Data Science Career Transition & Predictive Modeling
Classified in Mathematics
Written on in English with a size of 4.61 KB
Introduction: A Data Science Journey
My name is Amit Kadam, and I currently reside in Mumbai. I completed my Bachelor of Engineering (B.E.) degree in 2021. After graduation, the pandemic limited job opportunities, and my family faced financial challenges, so I took my first opportunity at Sterling as a Senior Associate, where I worked for 2.5 years.
Initially, I was responsible for document verification, but I was soon promoted to manage drug health screening processes. In this role, I handled candidate health reports, prepared data for analysis, and developed strong attention to detail and data-handling skills.
During this time, a friend who successfully transitioned into data science encouraged me to explore the field. I started by learning through YouTube tutorials and teaching myself Python, which quickly sparked my interest in data science. To learn more, I joined Exceller Classes, where I gained a clear and organized understanding of data science concepts and techniques. This motivated me to switch careers, combining my analytical skills with my passion for using data to solve problems.
Recently, during an internship, I worked on two projects: one to predict solar power generation and another to forecast crude oil prices using time series analysis. These projects helped me use machine learning techniques to build accurate predictive models. I’m now eager to apply my data science skills, including machine learning, statistical analysis, and data visualization, to make meaningful contributions in this field.

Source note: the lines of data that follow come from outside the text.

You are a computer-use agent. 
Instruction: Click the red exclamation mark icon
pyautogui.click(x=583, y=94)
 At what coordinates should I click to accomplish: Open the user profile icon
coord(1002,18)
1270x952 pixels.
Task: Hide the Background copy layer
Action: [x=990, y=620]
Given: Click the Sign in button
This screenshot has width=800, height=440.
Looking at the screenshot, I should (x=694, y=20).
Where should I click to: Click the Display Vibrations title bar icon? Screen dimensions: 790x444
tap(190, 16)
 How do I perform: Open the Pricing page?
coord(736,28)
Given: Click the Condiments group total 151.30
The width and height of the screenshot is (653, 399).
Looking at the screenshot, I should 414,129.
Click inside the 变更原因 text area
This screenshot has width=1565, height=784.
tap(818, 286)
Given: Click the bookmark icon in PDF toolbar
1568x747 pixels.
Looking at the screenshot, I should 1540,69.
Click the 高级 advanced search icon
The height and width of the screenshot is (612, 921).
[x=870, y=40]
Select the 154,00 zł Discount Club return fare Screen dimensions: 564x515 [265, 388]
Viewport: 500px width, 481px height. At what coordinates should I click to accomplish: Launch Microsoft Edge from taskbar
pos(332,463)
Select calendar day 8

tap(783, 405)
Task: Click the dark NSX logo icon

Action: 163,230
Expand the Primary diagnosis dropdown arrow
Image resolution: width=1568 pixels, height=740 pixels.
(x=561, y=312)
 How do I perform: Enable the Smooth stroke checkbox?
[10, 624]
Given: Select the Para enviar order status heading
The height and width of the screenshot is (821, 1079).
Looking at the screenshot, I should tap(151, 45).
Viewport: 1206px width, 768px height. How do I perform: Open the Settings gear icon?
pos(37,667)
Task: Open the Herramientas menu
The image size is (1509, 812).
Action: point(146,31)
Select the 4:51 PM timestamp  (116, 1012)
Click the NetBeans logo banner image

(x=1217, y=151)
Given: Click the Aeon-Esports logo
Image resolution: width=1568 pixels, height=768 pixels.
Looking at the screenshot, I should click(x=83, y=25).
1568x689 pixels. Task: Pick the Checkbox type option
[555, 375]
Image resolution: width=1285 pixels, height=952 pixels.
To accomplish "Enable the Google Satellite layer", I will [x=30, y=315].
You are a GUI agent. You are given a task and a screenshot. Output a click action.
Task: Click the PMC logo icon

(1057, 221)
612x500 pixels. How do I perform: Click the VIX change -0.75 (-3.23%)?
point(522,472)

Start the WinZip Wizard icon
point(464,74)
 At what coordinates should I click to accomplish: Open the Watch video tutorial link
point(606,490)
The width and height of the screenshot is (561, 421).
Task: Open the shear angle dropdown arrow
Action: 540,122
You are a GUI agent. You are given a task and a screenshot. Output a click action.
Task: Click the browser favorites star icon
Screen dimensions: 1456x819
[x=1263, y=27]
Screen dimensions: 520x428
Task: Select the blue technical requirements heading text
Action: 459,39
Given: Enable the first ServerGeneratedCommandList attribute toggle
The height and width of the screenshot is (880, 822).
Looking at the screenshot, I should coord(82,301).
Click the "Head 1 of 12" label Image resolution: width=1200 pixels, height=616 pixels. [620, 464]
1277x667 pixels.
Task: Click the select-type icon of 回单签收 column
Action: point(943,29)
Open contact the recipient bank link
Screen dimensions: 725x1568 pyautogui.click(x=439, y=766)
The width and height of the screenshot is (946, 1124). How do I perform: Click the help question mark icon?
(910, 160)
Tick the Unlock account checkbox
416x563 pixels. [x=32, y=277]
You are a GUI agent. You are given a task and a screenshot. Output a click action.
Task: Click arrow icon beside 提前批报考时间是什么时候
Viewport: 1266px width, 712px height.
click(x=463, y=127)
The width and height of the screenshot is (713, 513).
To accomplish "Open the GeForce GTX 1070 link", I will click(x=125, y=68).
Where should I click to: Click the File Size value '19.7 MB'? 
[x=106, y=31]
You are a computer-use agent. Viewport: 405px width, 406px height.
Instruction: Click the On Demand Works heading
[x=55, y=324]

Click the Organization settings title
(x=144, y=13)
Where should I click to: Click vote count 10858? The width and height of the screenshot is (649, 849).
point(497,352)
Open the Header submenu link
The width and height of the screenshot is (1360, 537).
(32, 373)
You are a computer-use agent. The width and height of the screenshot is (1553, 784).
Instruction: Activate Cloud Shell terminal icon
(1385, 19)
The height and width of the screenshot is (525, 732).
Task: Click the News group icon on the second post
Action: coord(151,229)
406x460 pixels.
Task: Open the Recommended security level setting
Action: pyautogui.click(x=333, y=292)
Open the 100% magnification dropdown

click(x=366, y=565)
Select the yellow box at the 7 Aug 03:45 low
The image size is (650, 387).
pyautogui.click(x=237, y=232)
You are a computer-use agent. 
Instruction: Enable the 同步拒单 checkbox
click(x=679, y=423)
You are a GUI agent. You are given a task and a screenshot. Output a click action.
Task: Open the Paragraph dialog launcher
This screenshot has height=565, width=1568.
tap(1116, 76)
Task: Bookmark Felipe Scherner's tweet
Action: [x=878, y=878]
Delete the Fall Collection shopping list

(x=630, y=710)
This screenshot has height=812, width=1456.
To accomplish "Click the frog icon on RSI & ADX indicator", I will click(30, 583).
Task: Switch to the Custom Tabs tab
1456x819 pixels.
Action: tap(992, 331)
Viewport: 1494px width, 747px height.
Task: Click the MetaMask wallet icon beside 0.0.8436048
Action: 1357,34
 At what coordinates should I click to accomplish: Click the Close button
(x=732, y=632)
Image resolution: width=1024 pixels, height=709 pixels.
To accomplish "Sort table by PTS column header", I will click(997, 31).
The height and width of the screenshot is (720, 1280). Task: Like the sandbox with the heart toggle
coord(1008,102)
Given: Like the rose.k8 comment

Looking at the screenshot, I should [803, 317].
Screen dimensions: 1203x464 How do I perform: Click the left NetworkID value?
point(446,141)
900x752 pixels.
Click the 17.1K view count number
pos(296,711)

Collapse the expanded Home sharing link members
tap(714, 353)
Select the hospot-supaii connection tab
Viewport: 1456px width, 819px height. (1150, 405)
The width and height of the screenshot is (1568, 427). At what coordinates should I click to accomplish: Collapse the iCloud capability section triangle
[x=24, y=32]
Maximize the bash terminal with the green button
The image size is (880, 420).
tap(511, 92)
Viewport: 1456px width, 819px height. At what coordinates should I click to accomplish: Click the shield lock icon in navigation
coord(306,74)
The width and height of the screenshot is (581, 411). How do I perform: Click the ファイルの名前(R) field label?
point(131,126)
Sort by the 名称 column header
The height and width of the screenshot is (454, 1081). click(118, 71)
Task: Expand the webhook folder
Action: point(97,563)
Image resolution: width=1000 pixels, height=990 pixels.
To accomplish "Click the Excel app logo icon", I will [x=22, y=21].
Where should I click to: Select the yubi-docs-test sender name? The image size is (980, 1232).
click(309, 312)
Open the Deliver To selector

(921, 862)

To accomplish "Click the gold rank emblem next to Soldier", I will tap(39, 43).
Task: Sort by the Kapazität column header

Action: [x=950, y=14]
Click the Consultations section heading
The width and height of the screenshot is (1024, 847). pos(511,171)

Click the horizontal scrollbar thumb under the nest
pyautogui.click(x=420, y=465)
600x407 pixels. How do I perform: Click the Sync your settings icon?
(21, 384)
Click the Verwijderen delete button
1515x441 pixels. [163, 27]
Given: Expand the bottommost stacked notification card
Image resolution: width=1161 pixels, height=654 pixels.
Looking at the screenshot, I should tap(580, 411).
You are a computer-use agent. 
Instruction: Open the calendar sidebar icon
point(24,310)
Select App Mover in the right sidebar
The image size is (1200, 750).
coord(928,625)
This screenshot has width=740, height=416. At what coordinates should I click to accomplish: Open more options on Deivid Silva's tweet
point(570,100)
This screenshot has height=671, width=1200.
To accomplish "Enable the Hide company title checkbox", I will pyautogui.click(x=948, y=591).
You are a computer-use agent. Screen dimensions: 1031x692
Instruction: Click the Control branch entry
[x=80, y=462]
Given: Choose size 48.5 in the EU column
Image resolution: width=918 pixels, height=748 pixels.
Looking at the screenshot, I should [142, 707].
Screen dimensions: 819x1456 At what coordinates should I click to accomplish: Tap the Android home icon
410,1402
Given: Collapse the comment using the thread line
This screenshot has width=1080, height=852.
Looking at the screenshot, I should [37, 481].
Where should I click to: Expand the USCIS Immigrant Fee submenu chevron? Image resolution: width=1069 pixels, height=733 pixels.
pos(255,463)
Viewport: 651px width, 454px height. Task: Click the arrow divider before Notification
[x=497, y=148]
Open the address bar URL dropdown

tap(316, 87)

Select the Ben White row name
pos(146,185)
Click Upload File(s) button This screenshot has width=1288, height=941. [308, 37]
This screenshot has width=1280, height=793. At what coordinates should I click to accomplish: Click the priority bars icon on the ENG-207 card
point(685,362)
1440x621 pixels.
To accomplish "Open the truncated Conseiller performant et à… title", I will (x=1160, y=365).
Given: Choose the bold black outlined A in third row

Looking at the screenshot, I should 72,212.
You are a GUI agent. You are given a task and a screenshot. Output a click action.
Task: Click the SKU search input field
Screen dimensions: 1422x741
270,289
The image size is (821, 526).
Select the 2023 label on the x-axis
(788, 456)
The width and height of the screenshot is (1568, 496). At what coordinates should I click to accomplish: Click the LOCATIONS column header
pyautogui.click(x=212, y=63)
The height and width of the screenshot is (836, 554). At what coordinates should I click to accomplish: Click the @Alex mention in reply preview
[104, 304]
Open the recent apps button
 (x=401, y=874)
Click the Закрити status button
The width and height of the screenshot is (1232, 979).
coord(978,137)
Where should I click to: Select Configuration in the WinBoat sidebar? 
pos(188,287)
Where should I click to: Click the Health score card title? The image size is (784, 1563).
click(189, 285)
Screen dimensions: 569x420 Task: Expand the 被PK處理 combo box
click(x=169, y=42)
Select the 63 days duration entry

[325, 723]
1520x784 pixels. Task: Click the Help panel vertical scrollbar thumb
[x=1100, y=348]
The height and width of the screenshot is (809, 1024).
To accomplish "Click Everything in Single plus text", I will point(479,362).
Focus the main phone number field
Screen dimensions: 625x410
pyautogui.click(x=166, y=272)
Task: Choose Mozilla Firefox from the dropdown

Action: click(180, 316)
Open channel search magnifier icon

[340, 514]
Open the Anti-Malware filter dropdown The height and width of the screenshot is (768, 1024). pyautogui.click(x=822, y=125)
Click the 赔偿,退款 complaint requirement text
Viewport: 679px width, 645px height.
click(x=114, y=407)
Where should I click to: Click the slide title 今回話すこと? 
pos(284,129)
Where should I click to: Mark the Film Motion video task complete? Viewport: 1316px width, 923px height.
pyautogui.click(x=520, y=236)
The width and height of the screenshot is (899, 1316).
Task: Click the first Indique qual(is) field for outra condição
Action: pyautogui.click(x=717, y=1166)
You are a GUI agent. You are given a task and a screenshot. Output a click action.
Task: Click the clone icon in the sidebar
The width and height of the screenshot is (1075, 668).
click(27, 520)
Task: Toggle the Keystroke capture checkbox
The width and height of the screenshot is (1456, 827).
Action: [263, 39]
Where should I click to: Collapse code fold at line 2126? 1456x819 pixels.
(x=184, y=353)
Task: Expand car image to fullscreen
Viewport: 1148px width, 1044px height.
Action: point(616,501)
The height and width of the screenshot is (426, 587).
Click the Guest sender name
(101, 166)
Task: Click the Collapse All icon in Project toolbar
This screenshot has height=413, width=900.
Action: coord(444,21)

Solar Power Generation Prediction Project
Project Methodology & Data Preprocessing
I followed a structured approach for this project:
- Data Import & Initial Exploration: I imported the dataset into Jupyter Notebook using the Pandas library. I began by exploring the data structure with the
describe()
function to understand key statistics. - Missing Value Handling: I handled missing values by replacing them with the mean, a common approach for numerical data. Although the median is another option, I chose the mean in this case.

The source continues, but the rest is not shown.